Hace unos años dejé de luchar contra lo que creo que no está funcionando en clases. Dejé de resistirme al abismo que me separa entre el modo en que los alumnos conocen y el modo en que yo creo que deben conocer. No siempre fue así. Me enojaba mucho con las evidencias de que el aprendizaje no estuviera sucediendo. Les asignaba una causa generacional a las evidencias: porque no hablan, porque no escuchan, porque no leen en voz alta, porque prefieren otra cosa.
Una chica del siglo veinte siempre va a sostener un modo más o menos enciclopedista de conocer.
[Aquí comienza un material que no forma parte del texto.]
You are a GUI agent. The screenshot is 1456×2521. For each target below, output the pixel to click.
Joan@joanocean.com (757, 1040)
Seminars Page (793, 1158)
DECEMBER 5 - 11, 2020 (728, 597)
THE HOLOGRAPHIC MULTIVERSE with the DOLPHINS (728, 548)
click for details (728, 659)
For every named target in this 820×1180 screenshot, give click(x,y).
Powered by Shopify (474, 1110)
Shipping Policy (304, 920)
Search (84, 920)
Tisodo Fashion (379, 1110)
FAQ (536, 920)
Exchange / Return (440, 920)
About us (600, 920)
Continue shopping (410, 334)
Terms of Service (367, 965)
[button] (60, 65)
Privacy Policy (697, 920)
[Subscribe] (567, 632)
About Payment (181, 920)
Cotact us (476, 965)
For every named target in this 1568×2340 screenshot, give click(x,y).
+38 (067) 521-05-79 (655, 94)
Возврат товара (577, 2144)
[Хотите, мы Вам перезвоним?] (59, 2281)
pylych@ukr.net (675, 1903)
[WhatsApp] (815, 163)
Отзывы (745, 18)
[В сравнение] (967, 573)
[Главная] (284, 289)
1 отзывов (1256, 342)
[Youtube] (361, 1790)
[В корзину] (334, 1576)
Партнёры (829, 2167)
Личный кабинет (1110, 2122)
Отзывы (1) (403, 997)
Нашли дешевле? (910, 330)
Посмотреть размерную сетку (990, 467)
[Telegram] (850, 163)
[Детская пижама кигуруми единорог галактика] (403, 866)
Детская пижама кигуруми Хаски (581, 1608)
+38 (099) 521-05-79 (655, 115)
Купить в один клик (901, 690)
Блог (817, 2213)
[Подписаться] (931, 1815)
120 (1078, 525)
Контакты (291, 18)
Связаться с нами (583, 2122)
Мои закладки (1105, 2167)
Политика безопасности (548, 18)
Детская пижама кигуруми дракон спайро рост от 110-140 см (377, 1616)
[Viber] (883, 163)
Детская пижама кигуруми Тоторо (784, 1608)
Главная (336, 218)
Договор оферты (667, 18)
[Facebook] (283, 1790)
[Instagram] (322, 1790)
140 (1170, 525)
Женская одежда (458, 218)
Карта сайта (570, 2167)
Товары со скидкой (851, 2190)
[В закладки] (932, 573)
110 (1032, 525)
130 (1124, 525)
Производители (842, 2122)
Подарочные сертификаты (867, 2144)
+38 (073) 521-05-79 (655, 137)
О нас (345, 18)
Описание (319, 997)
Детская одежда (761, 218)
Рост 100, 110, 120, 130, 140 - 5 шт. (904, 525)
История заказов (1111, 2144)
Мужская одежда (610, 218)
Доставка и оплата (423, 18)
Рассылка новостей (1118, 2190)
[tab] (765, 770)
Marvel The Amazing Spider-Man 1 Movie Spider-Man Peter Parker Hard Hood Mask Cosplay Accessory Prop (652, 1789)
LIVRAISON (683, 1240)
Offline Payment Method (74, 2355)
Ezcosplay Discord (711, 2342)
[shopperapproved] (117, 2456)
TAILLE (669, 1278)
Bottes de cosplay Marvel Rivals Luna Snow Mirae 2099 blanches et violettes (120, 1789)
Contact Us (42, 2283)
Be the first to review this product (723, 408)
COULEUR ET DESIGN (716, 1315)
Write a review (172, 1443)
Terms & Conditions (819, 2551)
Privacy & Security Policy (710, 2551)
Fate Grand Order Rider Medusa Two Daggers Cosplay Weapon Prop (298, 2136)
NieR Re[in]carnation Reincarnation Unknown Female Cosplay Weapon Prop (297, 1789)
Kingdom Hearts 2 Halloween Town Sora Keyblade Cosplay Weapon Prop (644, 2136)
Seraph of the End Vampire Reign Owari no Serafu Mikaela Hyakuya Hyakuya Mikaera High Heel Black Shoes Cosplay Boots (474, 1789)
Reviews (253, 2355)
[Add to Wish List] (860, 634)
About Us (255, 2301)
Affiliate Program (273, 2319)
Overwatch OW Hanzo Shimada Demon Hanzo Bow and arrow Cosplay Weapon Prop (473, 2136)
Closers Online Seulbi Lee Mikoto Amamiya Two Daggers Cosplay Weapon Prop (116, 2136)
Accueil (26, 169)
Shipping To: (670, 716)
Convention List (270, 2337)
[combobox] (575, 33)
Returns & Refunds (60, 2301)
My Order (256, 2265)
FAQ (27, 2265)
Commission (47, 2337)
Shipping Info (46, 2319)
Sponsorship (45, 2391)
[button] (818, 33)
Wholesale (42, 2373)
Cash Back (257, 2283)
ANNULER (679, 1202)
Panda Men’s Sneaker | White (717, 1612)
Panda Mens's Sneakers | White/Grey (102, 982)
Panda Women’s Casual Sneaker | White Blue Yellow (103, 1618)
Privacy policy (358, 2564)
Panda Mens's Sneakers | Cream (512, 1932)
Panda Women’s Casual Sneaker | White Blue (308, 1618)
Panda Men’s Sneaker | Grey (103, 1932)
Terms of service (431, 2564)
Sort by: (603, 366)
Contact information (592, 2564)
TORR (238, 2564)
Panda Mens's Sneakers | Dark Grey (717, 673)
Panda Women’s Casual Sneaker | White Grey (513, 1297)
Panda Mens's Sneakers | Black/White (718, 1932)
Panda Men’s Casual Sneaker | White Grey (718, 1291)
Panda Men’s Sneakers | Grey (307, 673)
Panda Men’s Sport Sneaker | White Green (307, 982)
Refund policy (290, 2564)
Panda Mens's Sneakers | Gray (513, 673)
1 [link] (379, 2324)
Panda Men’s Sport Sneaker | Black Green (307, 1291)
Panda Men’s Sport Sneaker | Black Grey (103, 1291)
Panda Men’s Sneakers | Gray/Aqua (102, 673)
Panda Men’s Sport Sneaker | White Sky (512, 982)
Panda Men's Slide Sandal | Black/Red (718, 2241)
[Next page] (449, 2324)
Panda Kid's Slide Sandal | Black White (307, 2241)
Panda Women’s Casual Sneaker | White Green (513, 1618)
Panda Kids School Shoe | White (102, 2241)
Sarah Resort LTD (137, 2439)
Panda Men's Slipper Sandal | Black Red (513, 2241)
Pero también soy escritora. Entonces sé que una estructura y una práctica son centrales para enseñar y aprender, pero también es importante el desvío. Aparece cuando uno hace taller de escritura: dejo de tener tanta importancia y empieza a importar lo que los demás dicen de mi texto.
Así en clases. Ejemplo: Diálogo en tercero. ¿Conocen la historia de Romeo y Julieta? No, ninguno. La chica del siglo veinte que llevo adentro empieza a sulfurarse. Me enoja que las familias no vean cine. Después recuerdo que la tele ya no es opción: los adolescentes no miran la tele, y menos con su familia, que quizás tampoco mira. Aparto todo este análisis.
Hago callar a la chica del siglo veinte que también se enoja si los adolescentes no contestan rápido. Espero. El silencio no es enemigo. Insisto: ¿seguro que ninguno conoce la historia de dos familias enfrentadas y dos que se enamoran? Cuento el argumento, sin el final. Por fin, dos conocen una peli: Gnomeo y Julieta, una versión animada que la chica del siglo veinte ignora. ¡Algo, algo! Los dos que nombran, la cuentan. Ya estamos adentro de la historia.
En algún momento mientras cursaba el Profesorado en Letras pensaba que el profesional de la educación es el que diseña un recorrido: elegís material, planificás, leés, te preparás, ajustás al detalle la clase. Nada puede salir mal. Pero sale, porque el mundo que yo traigo y el que traen ellos no entra en el plan sino en el reinicio del plan. Los dos mundos crean otro nuevo: el soma de la clase, la comunicación. Una entidad. La criatura.
Si vieron La casa del dragón, lo van a recordar: frente a algunos que deberán probarse después, Rainiera reclama, le exige a su dragón (claim a dragon) el reconocimiento del pacto. Es decir: se aproxima a la criatura, y su cuerpo estalla por dentro porque no sabe si sobrevivirá, pero avanza. Se aproxima, eleva su voz y pronuncia el nombre del dragón. El animal abre su boca y enciende sus ojos, se agazapa. No soporta tener que responder al mandato. Pero cuando parece que va a quemarla, agacha su cabeza y ambos respiran, se huelen, se reconocen y se comunican. Cuando ví esa escena pensé: esto también es el aula: declinar un poder, la posibilidad de que seas quemado, el rechazo y la seducción. Los dos estallan y tienen miedo. La criatura es tan real como fantástica. Y quien habla con ella, tiene el mandato de comunicación: los une un mundo, una sangre.
No es para cualquiera dar clases. Es para quienes se reconocen. Esa respiración, esa metamorfosis entre dos mundos que se reclaman juntos. Piensen: ante todo hay que ser un ser humano arriesgado y poderoso para ser docente. Entonces: no lucho contra el aula, la reclamo para mí.
¿Podemos morir quemados? Sí. Si no vamos a renovar ningún pacto, si no hay lazo y mandato con el dragón, es posible que, con el tiempo, nos quememos un poco. Pero también tomen nota quienes desprestigian o ajustan este trabajo porque ¿vendrían a reclamar con nosotros y en las mismas condiciones?